_Task item_: Copy the lines below exactly. Start at the first and finish with the line containing "You are a computer-use agent. Screen".

::::

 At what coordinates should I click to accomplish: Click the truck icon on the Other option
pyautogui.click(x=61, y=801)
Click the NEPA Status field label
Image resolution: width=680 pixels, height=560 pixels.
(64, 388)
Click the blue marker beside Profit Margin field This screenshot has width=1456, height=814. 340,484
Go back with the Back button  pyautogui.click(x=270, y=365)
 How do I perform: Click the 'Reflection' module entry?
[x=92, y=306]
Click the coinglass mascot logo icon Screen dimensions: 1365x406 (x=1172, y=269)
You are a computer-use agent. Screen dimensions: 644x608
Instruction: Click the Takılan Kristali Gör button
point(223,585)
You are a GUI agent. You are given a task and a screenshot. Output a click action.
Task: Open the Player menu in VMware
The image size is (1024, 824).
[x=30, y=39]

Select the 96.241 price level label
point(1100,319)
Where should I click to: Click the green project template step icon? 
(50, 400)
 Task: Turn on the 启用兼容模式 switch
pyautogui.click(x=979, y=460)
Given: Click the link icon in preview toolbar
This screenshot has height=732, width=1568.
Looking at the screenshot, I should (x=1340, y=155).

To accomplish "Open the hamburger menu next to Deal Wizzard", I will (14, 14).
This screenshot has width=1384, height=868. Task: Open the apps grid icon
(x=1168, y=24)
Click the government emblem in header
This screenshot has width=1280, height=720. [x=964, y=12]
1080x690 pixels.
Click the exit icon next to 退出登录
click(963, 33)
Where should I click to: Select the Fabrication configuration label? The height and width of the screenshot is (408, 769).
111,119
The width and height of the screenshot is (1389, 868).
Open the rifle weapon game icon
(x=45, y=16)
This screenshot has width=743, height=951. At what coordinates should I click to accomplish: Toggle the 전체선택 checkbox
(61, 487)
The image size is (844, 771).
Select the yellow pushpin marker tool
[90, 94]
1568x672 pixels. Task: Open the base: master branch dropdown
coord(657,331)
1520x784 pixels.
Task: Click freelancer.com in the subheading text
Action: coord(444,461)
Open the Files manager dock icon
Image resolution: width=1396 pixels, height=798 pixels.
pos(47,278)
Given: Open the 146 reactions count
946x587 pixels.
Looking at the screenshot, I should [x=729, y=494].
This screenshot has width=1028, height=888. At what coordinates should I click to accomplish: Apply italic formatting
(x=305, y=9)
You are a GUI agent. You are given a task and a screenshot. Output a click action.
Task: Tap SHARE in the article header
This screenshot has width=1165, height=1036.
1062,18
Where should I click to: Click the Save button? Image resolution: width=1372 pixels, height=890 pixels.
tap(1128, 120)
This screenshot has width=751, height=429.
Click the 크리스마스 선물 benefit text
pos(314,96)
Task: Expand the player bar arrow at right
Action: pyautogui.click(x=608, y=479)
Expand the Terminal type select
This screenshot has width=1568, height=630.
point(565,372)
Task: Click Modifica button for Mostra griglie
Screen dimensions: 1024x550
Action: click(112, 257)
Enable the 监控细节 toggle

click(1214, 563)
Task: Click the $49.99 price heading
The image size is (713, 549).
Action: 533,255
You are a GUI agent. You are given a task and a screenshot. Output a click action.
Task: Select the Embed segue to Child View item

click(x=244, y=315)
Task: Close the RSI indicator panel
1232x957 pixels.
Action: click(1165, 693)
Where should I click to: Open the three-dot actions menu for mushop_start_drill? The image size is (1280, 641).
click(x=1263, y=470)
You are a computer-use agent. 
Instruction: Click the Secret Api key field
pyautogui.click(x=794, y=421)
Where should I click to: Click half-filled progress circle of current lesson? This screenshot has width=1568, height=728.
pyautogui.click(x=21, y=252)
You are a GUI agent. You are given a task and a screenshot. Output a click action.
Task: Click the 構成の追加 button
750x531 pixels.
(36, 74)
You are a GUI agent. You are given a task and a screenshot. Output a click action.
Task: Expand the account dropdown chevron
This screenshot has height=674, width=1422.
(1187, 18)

::::

_Answer box_:
 At what coordinates should I click to accomplish: Click the truck icon on the Other option
pyautogui.click(x=61, y=801)
Click the NEPA Status field label
Image resolution: width=680 pixels, height=560 pixels.
(64, 388)
Click the blue marker beside Profit Margin field This screenshot has width=1456, height=814. 340,484
Go back with the Back button  pyautogui.click(x=270, y=365)
 How do I perform: Click the 'Reflection' module entry?
[x=92, y=306]
Click the coinglass mascot logo icon Screen dimensions: 1365x406 (x=1172, y=269)
You are a computer-use agent. Screen dimensions: 644x608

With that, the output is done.